__Exercise details__: Transcribe the stretch of items from the line containing "You are a computer-use agent. Viewport: 805px" through the end of the items, line for line and unchanged, and leave the pictures out of your answer.
-- start Recorded data --
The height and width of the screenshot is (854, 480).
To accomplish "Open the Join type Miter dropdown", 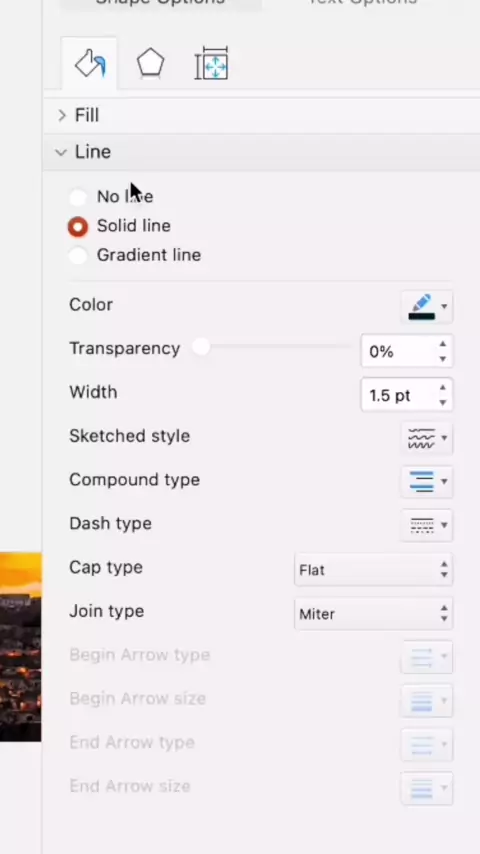I will 373,614.
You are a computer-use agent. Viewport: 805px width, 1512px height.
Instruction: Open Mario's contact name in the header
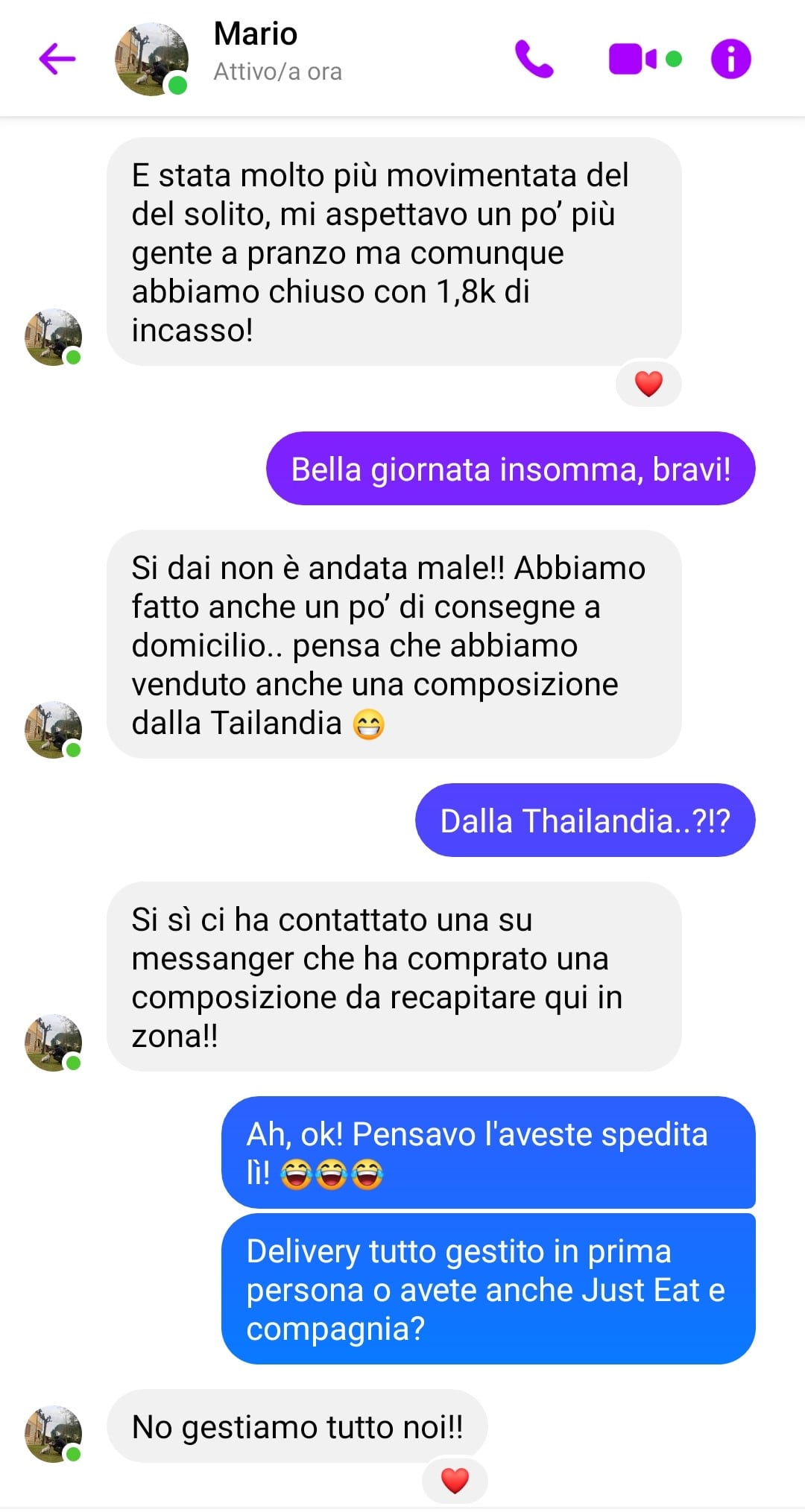(x=256, y=34)
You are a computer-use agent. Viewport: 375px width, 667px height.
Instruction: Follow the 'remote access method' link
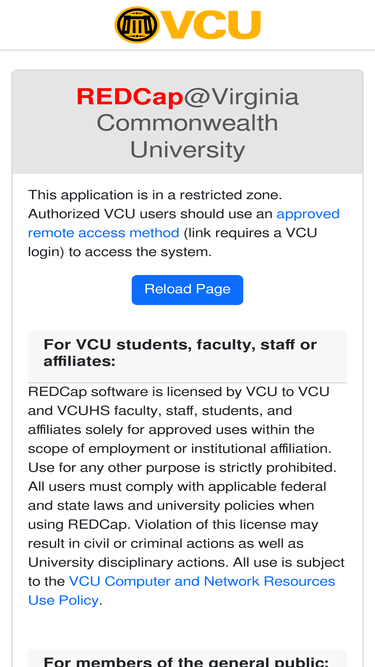pyautogui.click(x=103, y=233)
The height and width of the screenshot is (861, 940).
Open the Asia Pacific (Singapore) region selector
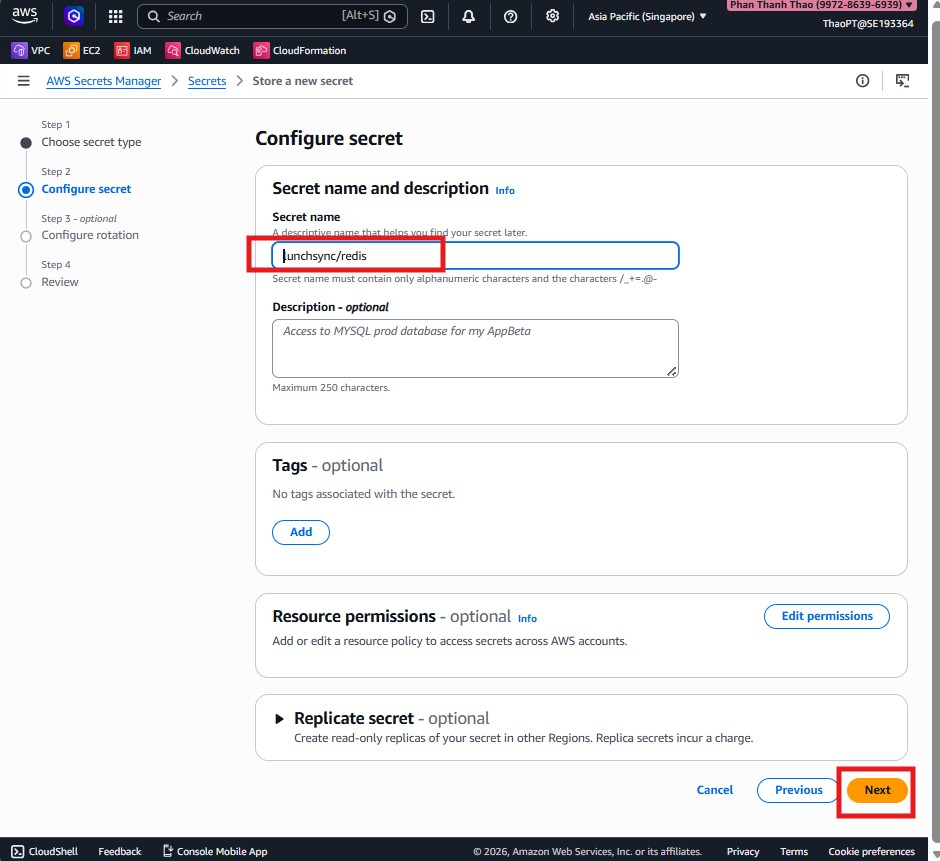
-- end Recorded data --
__Finished answer__:
You are a computer-use agent. Viewport: 805px width, 1512px height.
Instruction: Open Mario's contact name in the header
(x=256, y=34)
You are a computer-use agent. Viewport: 375px width, 667px height.
Instruction: Follow the 'remote access method' link
pyautogui.click(x=103, y=233)
The height and width of the screenshot is (861, 940).
Open the Asia Pacific (Singapore) region selector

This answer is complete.